The history of Morton Cemetery: Richmond burial grounds home to legendary Texas figures

Morton Cemetery is one of the oldest cemeteries in the Greater Houston area, and its collection of monuments mark the final resting places of some of Texas' earliest settlers.


Located at 401 N. Second St. in Richmond, the cemetery was founded in 1825 by William Morton when he buried a visitor who died while staying at his home. Morton was one of five men, members of Stephen F. Austin’s original 300 Texas colonists, who settled in present-day Richmond in 1821, said Claire Rogers, executive director of the Fort Bend County Museum Association.


Morton ensured his visitor's grave included a monument with Masonic Society symbols engraved to indicate the man's membership to the group.

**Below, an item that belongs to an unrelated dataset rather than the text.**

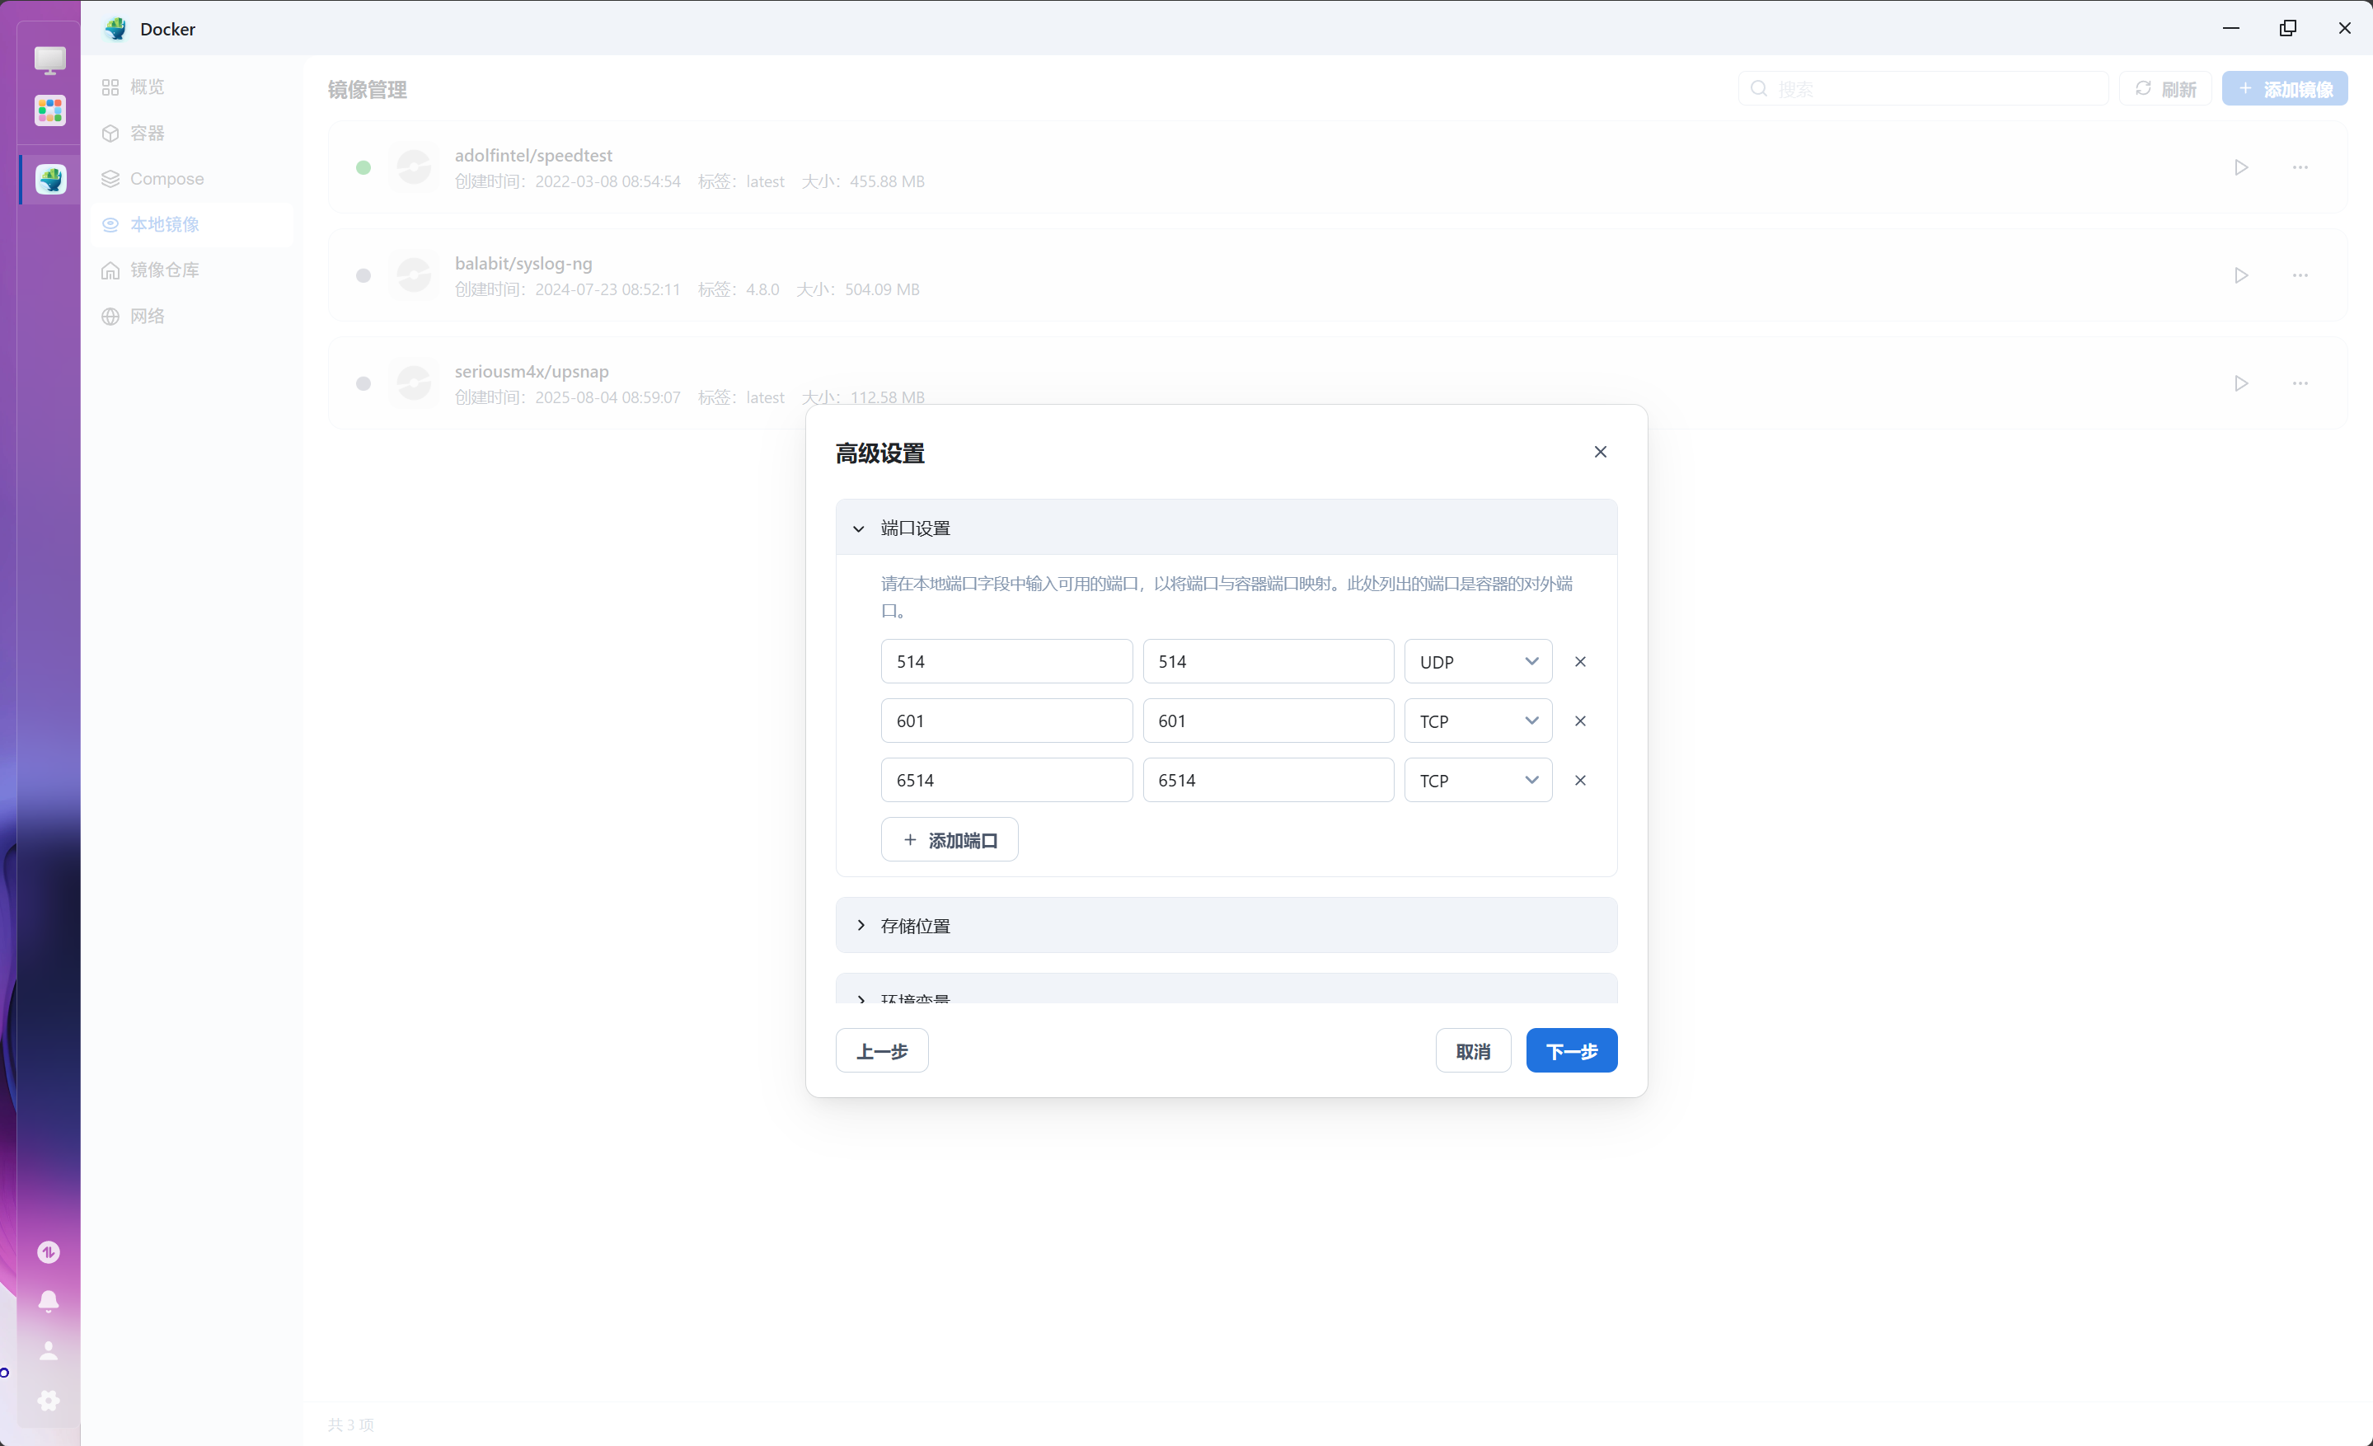The image size is (2373, 1446).
Task: Go to Compose in the sidebar
Action: coord(166,179)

The cemetery now holds more than 2,800 graves and still has about 1,100 spaces available for purchase.


“We often take school kids out to the cemetery as [a field trip] because so many school children are never exposed to cemeteries, so they don’t know anything about the information you can glean from them,” Rogers said.


Morton Cemetery is unique in that it allows for individuals to place monuments on gravesites instead of uniform plaques or tombstones, she said.


On these monuments, visitors can read accounts of the deceased, from what wars they fought to stories about their lives. Most of the historical sites can be found to the left of the cemetery’s main road while recent burial sites are located on the right side.


Rogers said after Morton buried his visitor, he donated additional land to ensure the space would continue as a cemetery. It was the only cemetery in the area until at least 1831, and it now spans about 15 acres.


Many notable Texans are buried there. They include Jane Long, known as the “Mother of Texas” and Mirabeau B. Lamar, who was the first vice president and second president of the Republic of Texas. Walter Burton, a freed slave and former Texas senator, is also buried there.


Ownership of the cemetery has changed over the years, and it is currently operated by the Morton Cemetery Association. Volunteer opportunities are available in landscaping and giving guided tours.